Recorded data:
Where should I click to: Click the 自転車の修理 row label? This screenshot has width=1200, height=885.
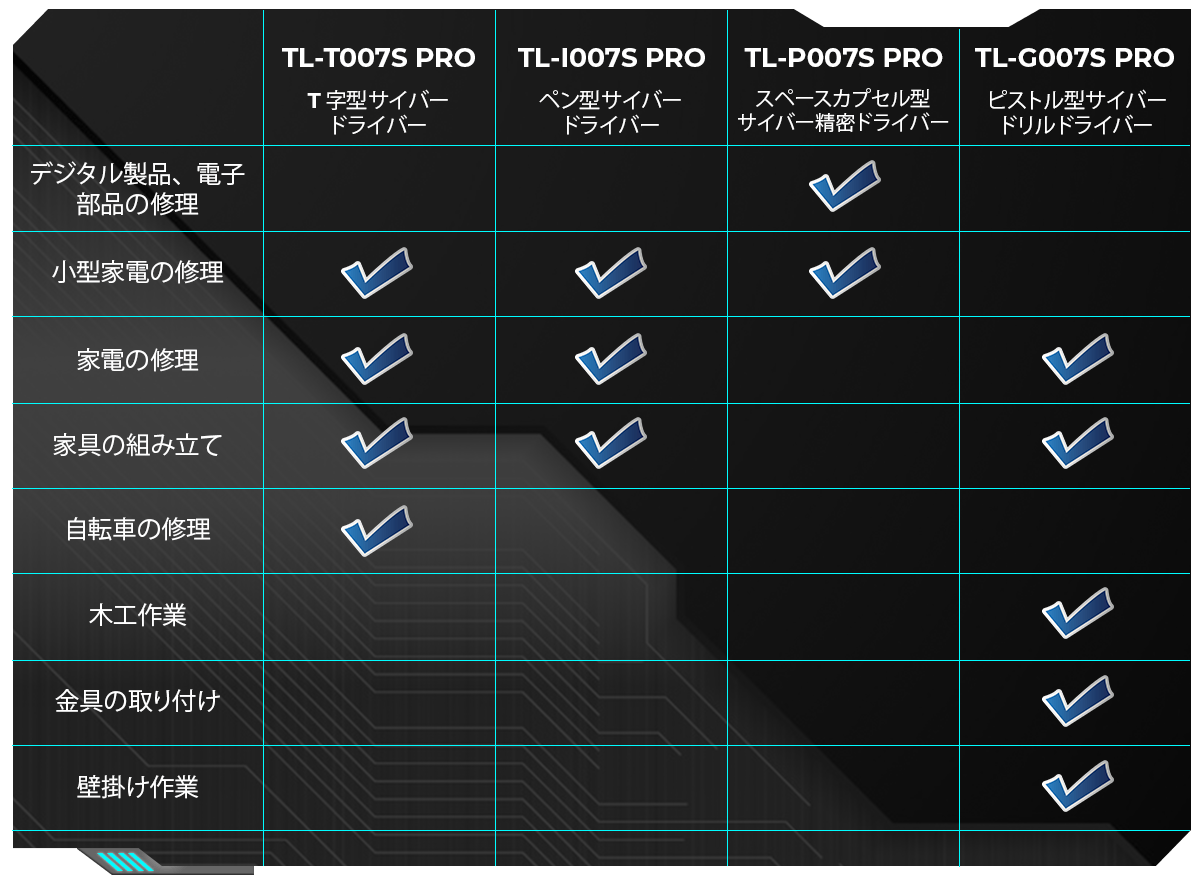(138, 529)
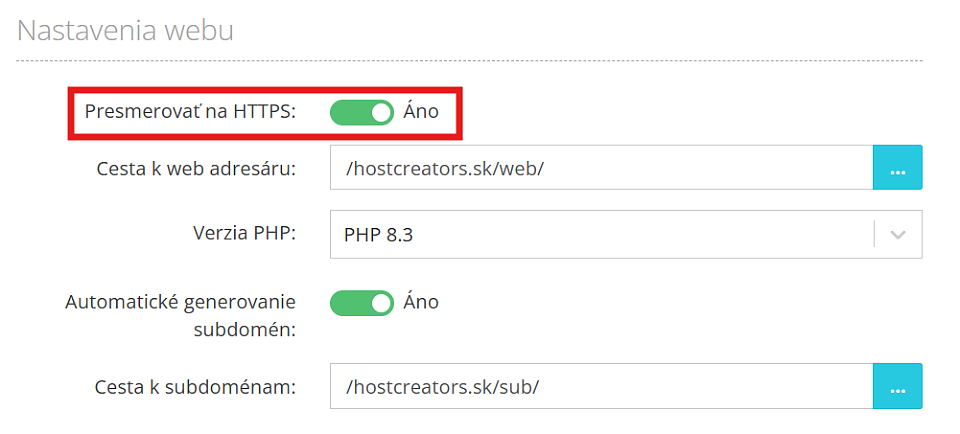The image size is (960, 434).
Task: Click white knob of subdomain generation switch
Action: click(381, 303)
==
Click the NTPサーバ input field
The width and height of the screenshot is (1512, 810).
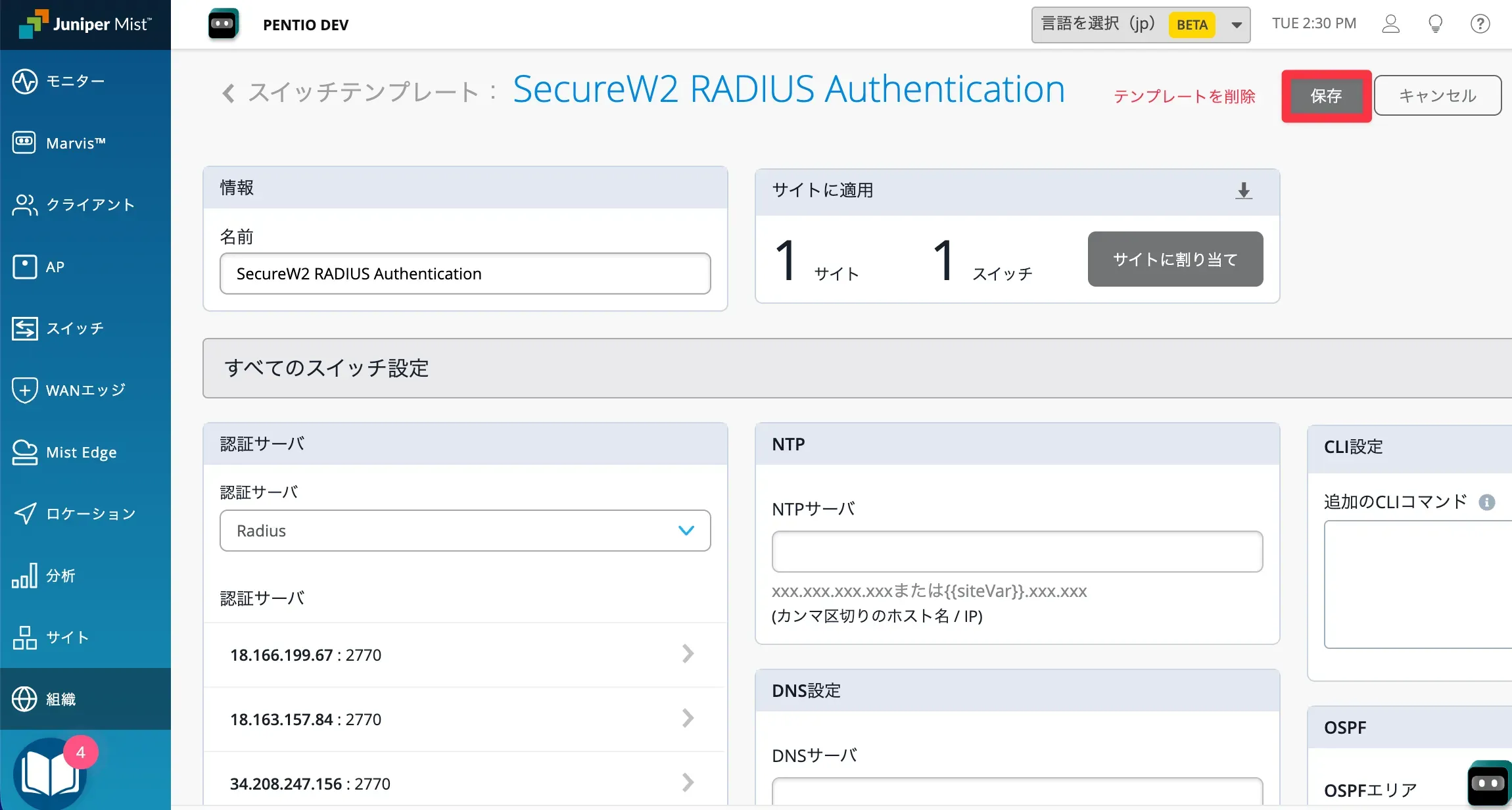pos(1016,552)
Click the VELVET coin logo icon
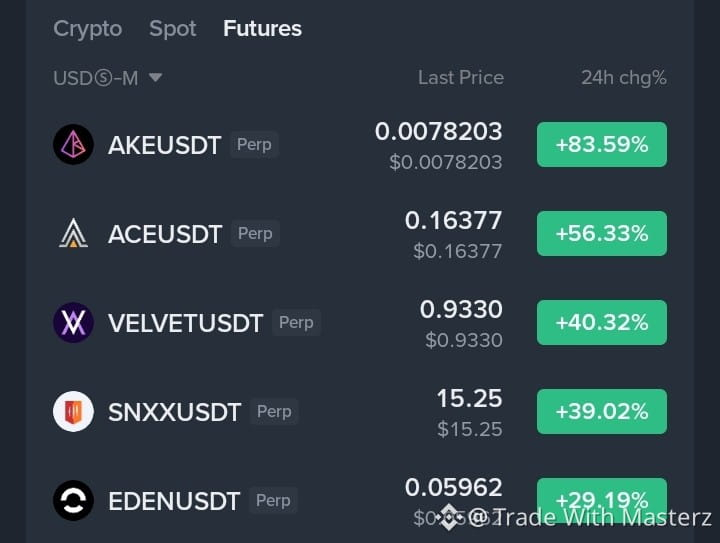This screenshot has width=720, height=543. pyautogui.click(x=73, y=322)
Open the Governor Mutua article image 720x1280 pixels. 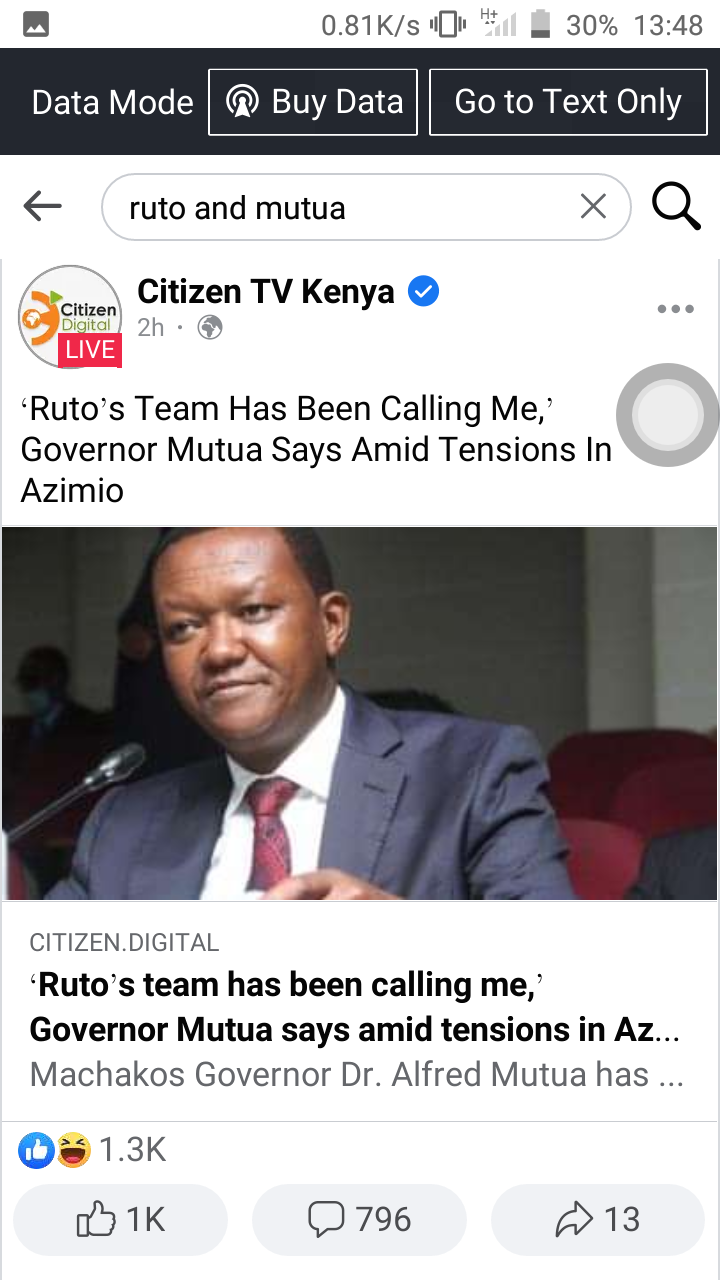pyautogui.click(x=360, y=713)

**Job:** Write out the listing again, starting at the line that contains "Where should I" and ending at the line that contains "Action: click(381, 303)", with "row label" changed to "row heading" and everything else left as is. Leave the pictures out.

**Exercise answer:**
Where should I click to: Click the 自転車の修理 row heading? This screenshot has width=1200, height=885.
(138, 529)
The image size is (960, 434).
Task: Click white knob of subdomain generation switch
Action: click(381, 303)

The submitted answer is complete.